Start Data to use

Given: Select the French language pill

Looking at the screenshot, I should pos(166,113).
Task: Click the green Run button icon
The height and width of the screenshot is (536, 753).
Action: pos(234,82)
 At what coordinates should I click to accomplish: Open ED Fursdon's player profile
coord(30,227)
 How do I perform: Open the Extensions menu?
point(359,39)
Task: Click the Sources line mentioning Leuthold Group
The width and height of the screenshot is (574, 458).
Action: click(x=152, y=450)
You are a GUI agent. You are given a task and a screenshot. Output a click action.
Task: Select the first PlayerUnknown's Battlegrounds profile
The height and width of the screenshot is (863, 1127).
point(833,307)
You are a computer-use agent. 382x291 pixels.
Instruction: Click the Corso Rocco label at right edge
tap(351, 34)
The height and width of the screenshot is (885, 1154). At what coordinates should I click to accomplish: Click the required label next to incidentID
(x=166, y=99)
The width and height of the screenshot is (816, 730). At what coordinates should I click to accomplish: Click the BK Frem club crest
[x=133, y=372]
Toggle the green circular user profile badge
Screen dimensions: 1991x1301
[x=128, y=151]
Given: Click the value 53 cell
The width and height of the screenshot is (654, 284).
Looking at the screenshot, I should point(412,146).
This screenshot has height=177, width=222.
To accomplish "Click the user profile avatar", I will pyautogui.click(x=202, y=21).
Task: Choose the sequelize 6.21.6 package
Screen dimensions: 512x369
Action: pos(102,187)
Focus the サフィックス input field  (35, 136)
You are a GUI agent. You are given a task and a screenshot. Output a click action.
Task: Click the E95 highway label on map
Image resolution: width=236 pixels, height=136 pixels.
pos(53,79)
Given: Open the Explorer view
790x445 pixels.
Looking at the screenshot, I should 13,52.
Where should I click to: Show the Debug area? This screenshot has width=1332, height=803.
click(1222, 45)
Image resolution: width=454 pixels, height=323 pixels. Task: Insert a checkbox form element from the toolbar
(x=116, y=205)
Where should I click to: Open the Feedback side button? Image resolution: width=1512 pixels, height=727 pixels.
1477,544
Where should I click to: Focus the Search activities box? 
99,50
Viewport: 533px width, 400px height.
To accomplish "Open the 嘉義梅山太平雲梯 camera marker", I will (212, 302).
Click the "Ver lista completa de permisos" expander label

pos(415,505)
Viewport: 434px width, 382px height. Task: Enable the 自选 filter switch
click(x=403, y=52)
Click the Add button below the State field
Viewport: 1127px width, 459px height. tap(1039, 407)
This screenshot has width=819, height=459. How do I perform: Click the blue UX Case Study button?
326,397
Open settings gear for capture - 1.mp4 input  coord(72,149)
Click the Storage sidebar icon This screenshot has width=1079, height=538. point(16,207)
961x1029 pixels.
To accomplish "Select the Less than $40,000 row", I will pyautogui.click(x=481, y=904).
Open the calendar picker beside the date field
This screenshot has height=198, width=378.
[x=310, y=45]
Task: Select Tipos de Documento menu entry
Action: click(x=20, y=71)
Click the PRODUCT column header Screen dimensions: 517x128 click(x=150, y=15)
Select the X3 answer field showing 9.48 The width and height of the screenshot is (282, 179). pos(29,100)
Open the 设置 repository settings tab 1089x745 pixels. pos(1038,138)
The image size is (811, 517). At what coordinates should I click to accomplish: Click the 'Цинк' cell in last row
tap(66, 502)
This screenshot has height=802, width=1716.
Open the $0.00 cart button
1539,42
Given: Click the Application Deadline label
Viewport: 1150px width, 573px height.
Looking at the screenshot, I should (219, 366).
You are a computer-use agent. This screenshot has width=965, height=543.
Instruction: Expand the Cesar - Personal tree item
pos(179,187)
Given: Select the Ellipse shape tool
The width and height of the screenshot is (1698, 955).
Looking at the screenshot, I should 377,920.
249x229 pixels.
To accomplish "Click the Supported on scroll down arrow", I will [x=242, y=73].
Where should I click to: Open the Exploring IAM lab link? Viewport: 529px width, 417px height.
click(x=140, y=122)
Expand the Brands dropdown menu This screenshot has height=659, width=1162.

End Data to use

**What needs to be done**
Find every line in the records above that contains the word "accomplish", matching case exactly, and copy each of those lines in full.

**The solution**
 At what coordinates should I click to accomplish: Open ED Fursdon's player profile
The height and width of the screenshot is (885, 1154). At what coordinates should I click to accomplish: Click the required label next to incidentID
The width and height of the screenshot is (816, 730). At what coordinates should I click to accomplish: Click the BK Frem club crest
To accomplish "Click the user profile avatar", I will pyautogui.click(x=202, y=21).
To accomplish "Open the 嘉義梅山太平雲梯 camera marker", I will (212, 302).
To accomplish "Select the Less than $40,000 row", I will pyautogui.click(x=481, y=904).
The image size is (811, 517). At what coordinates should I click to accomplish: Click the 'Цинк' cell in last row
To accomplish "Click the Supported on scroll down arrow", I will [x=242, y=73].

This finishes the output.